6) Crimini Mushrooms
If you are a fan of fungi, getting acquainted with crimini mushrooms is a tasty way of loading up on vitamins B2. Vitamin B2 plays an integral role in normal thyroid function and metabolism, which is vital for those with PCOS, as those with the disorder also tend to have a thyroid that doesn’t produce sex hormone-binding globulin (SHBG) in sufficient quantities (6). Getting sufficient Vitamin B2 allows androgen and testosterone to be better restrained, preventing them from causing a whole host of undesired symptoms from thinning scalp hair to acne.
Whether you sprinkle it in your tea in the morning, or work it into a meat rub, adding cinnamon to your PCOS diet will go a long way to increasing your insulin sensitivity. All you need is ½ teaspoon a day to reduce your appetite and normalize your blood sugar to insulin ratio.
Hydroxychalcone, the compound responsible for this effect, mimics insulin’s action in controlling blood sugar, leading to an overall reduction in insulin levels in the bloodstream (7). Cinnamon also slows the rate at which your stomach empties after a meal, acting as an effective appetite suppressant for those concerned about snack cravings between meals (8).
8) Walnuts & Almonds
What if you do enjoy snacking, or what if your friends do it within your social circles? Bring some walnuts or almonds to your next gathering, as they are low on the glycemic index. What’s more, they also lower the glycemic index of other foods that you eat in conjunction with these nuts, so feel free to add them to PCOS diet friendly desserts, salads, and other meals you make (9). Nuts provide a healthy source of fat and a great way to encourage PCOS weight loss.

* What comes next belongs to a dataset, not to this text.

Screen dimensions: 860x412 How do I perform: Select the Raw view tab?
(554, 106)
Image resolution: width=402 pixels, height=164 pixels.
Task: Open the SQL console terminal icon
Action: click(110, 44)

One thing to be careful of is the overall calorie count of nuts. For example, a serving of 100 grams of almonds contains an eye-popping 576 calories, so nibble in moderation!
9) Apple Cider Vinegar
Thinking about having a decadent cheat day meal, but want to limit the damage that this carb bomb will do to your system? Take about a 20 gram shot of apple cider vinegar (you can mix it in water if the idea of drinking vinegar turns your stomach) before your chow down. Doing so will improve your bodies’ sensitivity to insulin, allowing you to tear through that pizza or consume a line of cupcakes with nary a guilty thought (10).
There are many types of seafood that fit well with a PCOS diet, but few have the nutrient density and convenience of a can of tuna. Each one has 33 grams of protein within its tin housing, with no pesky carbohydrates to worry about. In addition to this, it contains B vitamins (which we have already discussed at length) and vitamin D, both of which are vital to fighting back against PCOS.
The main reason why we don’t promote heavy use of tuna (leading to its placement at the end of this article) is due to the unfortunate bioaccumulation of heavy metals like mercury in the tissues of sea life from water pollution over the past few generations (11). As such, limit your tuna habit to no more than six servings per month, and when you do become pregnant in the future due to your aggressive PCOS diet, reduce it even further, as these toxins will accumulate in your baby as well as you if you consume too much.